The dialogue on the video continued between law enforcement and the students.

“It was his own will,” said the law enforcement official, speaking of Kunayev. “He has been asking the Politburo for a long time… You cite Lenin, but Lenin also said… We should not focus on the nationality of a person, we should focus on how loyal a person is to the party.”

“Couldn’t you find that loyal person among Kazakhs?” argued the students.

Dissatisfied with what they heard from the party and law enforcement officials, students demanded that Kunayev, the Kazakh leader who had been retired the day before, come and explain what happened in person. They started singing popular patriotic songs in Kazakh to cheer each other up. The song many participants remembered was “Menin Yelim” – “My Country” – which two decades later would become Kazakhstan’s anthem.

At 11 a.m. Oleg Miroshkhin, the second secretary of Kazakh Communist party’s Central Committee, called Kunayev and asked him to speak before the protesters on Brezhnev Square. “All right. But does Kolbin agree?” said Kunayev. Miroshkhin handed the phone to Kolbin who confirmed what Miroshkhin said. Kunayev complied and rushed to his former workplace.

At the same time, someone invited the students to march down the street to bring more people. The protest was spontaneous and the students came from different institutions; there were no leaders among them. But somehow, they organized and the proposal idea found support.

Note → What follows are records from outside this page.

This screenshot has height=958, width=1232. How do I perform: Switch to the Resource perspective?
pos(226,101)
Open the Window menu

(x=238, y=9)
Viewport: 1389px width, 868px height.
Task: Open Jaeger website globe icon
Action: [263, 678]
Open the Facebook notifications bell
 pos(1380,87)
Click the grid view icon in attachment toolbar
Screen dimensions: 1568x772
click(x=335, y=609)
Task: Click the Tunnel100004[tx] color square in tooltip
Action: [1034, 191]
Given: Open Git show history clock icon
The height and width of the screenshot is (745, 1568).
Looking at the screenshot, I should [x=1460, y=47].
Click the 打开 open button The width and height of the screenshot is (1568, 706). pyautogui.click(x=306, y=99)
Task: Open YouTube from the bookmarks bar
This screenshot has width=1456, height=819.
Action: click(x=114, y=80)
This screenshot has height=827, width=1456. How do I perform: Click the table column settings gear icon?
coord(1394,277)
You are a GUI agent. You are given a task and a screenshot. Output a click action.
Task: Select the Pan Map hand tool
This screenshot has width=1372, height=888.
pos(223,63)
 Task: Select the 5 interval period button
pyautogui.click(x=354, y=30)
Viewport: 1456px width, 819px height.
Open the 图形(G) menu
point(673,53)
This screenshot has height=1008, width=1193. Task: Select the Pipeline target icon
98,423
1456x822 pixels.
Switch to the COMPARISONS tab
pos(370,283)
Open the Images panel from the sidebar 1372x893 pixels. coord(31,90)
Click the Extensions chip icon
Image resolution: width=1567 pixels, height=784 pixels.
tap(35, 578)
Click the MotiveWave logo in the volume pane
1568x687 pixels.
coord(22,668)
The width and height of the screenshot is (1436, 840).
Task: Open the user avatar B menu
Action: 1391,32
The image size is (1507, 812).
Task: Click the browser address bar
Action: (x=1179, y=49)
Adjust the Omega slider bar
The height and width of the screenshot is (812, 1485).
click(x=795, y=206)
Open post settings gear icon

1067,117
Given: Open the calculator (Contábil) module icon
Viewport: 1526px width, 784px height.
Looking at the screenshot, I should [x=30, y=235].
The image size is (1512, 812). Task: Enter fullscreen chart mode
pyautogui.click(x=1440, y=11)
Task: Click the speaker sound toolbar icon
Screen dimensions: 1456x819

The first serious clash between the protesters and the police would start later at about 6 p.m. and would last for hours, with beaten up and detained. Several people would die. Soldiers equipped with helmets, shields, truncheons and sapper spades would attack the protesters; 20 fire engines would spout water from cannons; trained military dogs would be used to hunt down the students. The protests would not end that day. More would happen the following day.